Entries supplied Start Marker
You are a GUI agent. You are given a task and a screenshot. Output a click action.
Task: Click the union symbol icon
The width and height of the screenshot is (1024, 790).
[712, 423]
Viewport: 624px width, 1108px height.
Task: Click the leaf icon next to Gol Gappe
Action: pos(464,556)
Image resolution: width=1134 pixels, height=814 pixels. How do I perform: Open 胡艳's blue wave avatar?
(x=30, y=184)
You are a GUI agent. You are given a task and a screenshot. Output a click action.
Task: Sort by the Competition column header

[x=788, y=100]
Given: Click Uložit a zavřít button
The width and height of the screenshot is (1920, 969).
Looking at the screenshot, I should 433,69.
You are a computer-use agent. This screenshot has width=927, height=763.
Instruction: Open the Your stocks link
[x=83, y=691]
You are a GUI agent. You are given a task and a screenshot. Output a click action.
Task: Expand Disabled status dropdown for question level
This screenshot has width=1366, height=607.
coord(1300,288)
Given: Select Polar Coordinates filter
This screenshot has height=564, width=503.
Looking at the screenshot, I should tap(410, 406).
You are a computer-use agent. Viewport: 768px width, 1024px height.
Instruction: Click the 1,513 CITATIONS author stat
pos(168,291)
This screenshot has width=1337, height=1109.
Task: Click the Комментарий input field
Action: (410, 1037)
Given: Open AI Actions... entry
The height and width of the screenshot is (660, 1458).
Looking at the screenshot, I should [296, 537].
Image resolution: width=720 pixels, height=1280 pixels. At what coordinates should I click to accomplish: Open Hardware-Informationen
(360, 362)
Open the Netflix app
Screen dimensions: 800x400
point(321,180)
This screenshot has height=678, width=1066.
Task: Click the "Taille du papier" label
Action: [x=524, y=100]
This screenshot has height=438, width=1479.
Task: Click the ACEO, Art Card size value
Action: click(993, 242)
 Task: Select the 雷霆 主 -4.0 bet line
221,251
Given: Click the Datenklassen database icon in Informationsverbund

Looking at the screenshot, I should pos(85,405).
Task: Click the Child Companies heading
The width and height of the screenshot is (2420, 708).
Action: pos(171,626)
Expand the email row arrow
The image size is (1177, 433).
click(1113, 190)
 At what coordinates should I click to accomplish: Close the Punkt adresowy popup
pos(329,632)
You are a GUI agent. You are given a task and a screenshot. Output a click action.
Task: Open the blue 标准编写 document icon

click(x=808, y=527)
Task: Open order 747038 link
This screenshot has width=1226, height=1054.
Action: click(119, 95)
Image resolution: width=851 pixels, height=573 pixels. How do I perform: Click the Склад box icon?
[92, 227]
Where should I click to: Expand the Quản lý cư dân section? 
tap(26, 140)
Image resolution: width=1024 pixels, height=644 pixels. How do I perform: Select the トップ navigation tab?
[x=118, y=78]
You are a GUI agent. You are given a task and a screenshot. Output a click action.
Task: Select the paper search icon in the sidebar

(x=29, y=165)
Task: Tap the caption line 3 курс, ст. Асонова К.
Entries supplied End Marker
§ What to produce:
Would you reproduce, word for word, the lines from the one holding "Where should I" through the final line of the entries, both included?

§ Answer to the exercise:
Where should I click to: Expand the Quản lý cư dân section? 
tap(26, 140)
Image resolution: width=1024 pixels, height=644 pixels. How do I perform: Select the トップ navigation tab?
[x=118, y=78]
You are a GUI agent. You are given a task and a screenshot. Output a click action.
Task: Select the paper search icon in the sidebar

(x=29, y=165)
Task: Tap the caption line 3 курс, ст. Асонова К.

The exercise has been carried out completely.